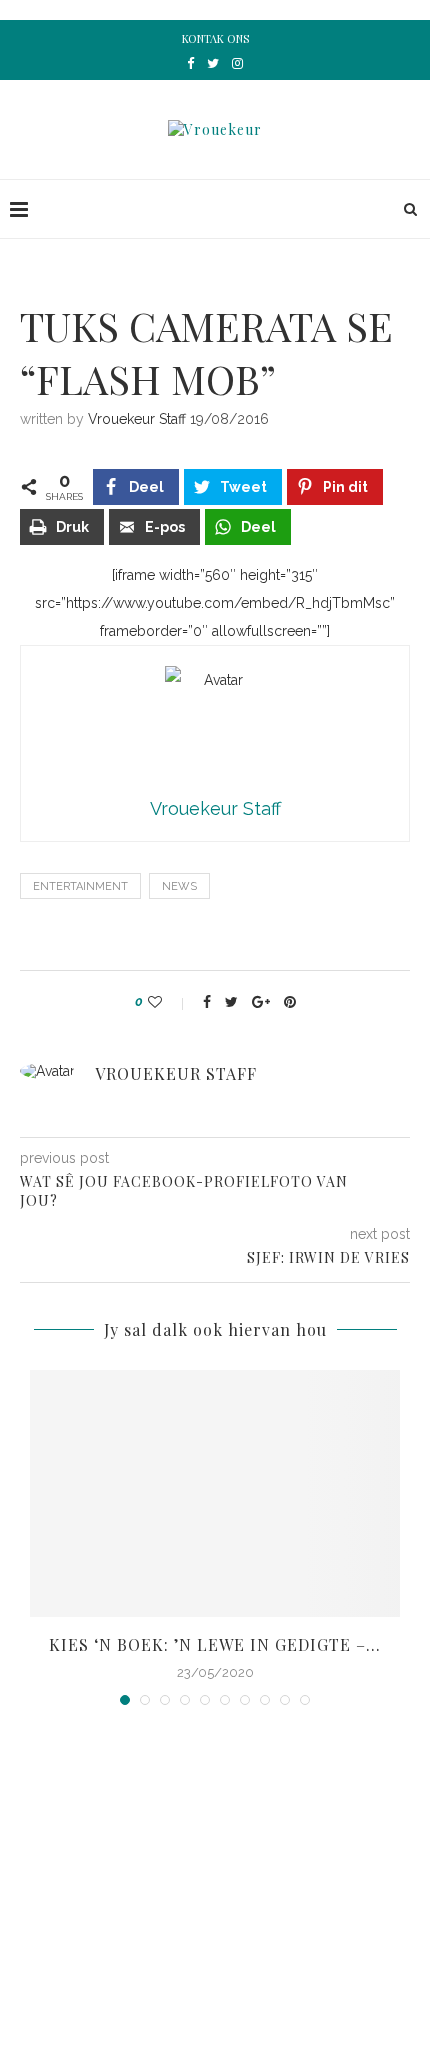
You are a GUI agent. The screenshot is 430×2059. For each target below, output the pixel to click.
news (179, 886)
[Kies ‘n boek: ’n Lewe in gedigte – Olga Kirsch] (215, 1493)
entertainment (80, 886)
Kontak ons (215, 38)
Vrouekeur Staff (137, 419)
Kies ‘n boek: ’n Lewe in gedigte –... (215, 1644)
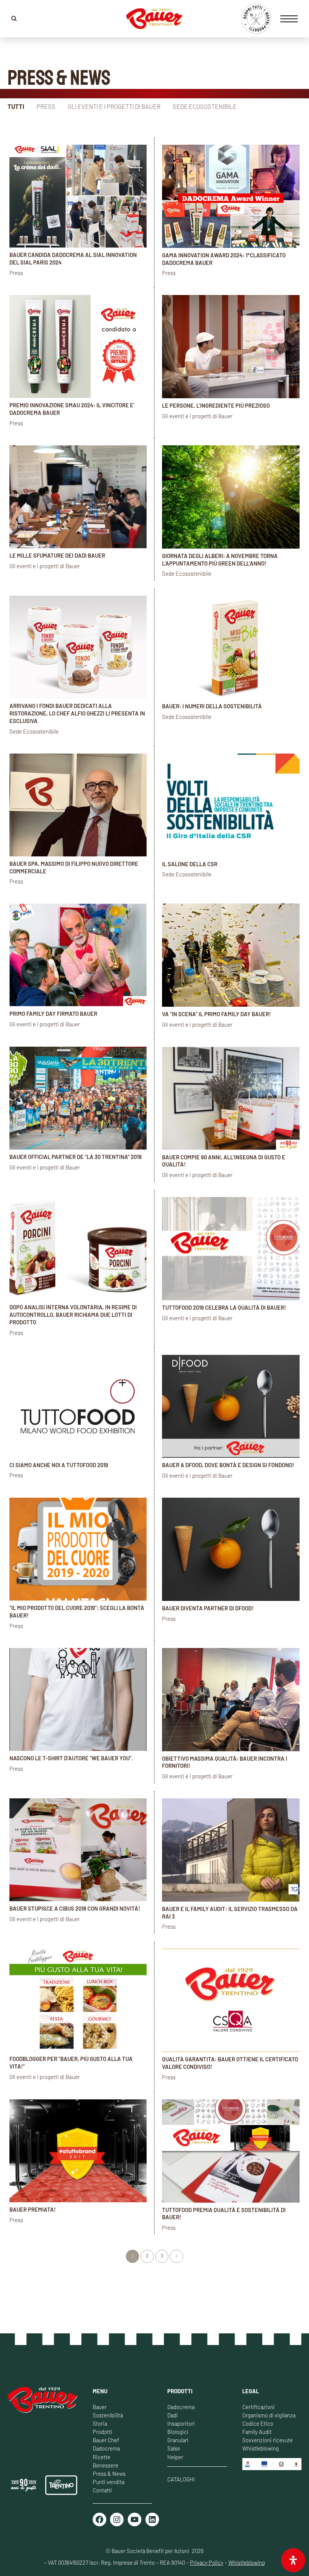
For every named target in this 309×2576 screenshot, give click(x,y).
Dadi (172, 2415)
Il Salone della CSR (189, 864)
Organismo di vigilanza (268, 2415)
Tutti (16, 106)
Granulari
----
> WHAT YOU NEED TO DO: Transcribe only the trailing portion of the entries above: the line that contains "For every named" and each line after it.

> OUTPUT OF THE EXERCISE:
For every named target in this 309×2576 screenshot, give click(x,y).
Dadi (172, 2415)
Il Salone della CSR (189, 864)
Organismo di vigilanza (268, 2415)
Tutti (16, 106)
Granulari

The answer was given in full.